The report also notes that the government has demonstrated a strong commitment to enhancing the well-being and productivity of its population through significant investments in health and education. It further highlights the prioritisation of social protection interventions like cash transfers to extremely vulnerable groups as a notable intervention aimed at reducing poverty and building human capital.

The report provides critical insights into the country’s efforts to foster human capital development and economic growth and examines the current state of health, education, and social protection systems in the country with recommendations to enhance the effectiveness of human capital investments.

“The future socio-economic stability and prosperity of Sierra Leone is intrinsically linked to the well-being of its people,” said *Abdu Muwonge, World Bank Country Manager for Sierra Leone*. “This report provides a roadmap for the government and its partners to strengthen human capital, which is essential for Sierra Leone to achieve its full economic potential and improve the livelihoods of its citizens.”

The Free Quality Education, launched in 2018, helped to reduce barriers to accessing education with the Education Sector Plan (2022-2026) laying out the core priorities and presenting a road map to achieving the country’s education goals, according to a World Bank press release.
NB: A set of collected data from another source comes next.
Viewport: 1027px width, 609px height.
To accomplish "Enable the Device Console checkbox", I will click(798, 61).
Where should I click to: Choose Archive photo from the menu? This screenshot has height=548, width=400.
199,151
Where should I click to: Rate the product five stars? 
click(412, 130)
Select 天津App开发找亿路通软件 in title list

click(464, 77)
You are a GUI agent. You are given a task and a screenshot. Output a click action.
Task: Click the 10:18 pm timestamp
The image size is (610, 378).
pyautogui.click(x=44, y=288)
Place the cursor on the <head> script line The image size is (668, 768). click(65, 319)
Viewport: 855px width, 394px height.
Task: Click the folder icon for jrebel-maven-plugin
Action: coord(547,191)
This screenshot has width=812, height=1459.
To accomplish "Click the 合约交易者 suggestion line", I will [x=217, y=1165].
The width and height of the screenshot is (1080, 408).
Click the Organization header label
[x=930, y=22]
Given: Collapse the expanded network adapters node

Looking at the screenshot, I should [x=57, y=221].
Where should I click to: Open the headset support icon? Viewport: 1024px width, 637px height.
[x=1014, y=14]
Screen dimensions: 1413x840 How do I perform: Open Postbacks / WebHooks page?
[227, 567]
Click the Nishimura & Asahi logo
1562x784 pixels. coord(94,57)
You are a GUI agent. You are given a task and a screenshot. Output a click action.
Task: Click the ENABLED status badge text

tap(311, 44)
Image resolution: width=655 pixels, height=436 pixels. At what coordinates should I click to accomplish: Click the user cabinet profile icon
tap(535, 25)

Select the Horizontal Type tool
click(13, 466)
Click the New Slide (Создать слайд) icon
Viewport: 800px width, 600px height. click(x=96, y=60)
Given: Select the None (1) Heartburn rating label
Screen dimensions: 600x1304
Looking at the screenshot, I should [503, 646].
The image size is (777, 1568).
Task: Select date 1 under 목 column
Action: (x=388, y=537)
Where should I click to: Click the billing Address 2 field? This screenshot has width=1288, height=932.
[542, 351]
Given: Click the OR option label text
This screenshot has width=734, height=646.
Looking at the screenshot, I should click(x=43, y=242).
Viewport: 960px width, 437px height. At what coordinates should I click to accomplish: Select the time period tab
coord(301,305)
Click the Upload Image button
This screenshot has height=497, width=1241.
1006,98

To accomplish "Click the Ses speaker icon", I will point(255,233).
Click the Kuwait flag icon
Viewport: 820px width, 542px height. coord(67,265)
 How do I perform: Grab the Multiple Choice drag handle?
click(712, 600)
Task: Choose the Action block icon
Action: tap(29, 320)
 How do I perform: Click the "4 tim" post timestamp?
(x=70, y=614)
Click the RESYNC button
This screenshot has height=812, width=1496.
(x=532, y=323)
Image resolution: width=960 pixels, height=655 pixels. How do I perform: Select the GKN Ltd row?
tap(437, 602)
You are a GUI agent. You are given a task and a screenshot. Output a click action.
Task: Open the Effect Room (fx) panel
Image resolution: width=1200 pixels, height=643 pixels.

There have also been improvements in social protection coverage – the flagship social protection initiative, _’Ep Fet Po’_ cash transfer program, financed through the World Bank-supported Social Safety Net (SSN) Project, provides direct financial support to the most vulnerable populations, thereby contributing to the development of a more resilient and capable workforce.

However, Sierra Leone still faces challenges related to low human development outcomes, high poverty rates, and limited access to basic services, the report notes. The country ranks 151 out of 157 countries on the Human Capital Index (HCI). The HCI value is lower than the region’s average, indicating significant challenges in human capital development.

“The government of Sierra Leone has demonstrated a strong commitment to human capital. This report makes the case that one of the best investments a country can make is investing in its people,” said *Ali Ansari, World Bank Senior Economist* and one of the lead authors of the report. “A healthy, educated and skilled population is the cornerstone of Sierra Leone’s journey towards a resilient, prosperous and inclusive future.”

Sierra Leone’s Vice President, Dr. Mohamed Juldeh Jalloh, said he was very pleased to have been invited to launch the very important document, adding that the review itself, as many speakers before him had already highlighted, constituted a stocktaking exercise to assess policy actions as a government, but more importantly, their commitment to addressing ongoing human capital challenges in Siera Leone.

“It is evident that human capital development is vital to driving sustainable development and economic growth. I don’t need to emphasise the methodology, because just last week, I also had the honour to launch the Human Development Index Report of the United Nations.

“The idea is essentially to place investment in human development at the center stage of analysing the development and economic landscape of our country. The review, I must say, is very timely as we are launching it at a time that we are rolling out the big five game-changers,” he said.

Dr Juldeh Jalloh also stated that no doubt, the report provided a detailed and analytical insight into how far they had come as a government.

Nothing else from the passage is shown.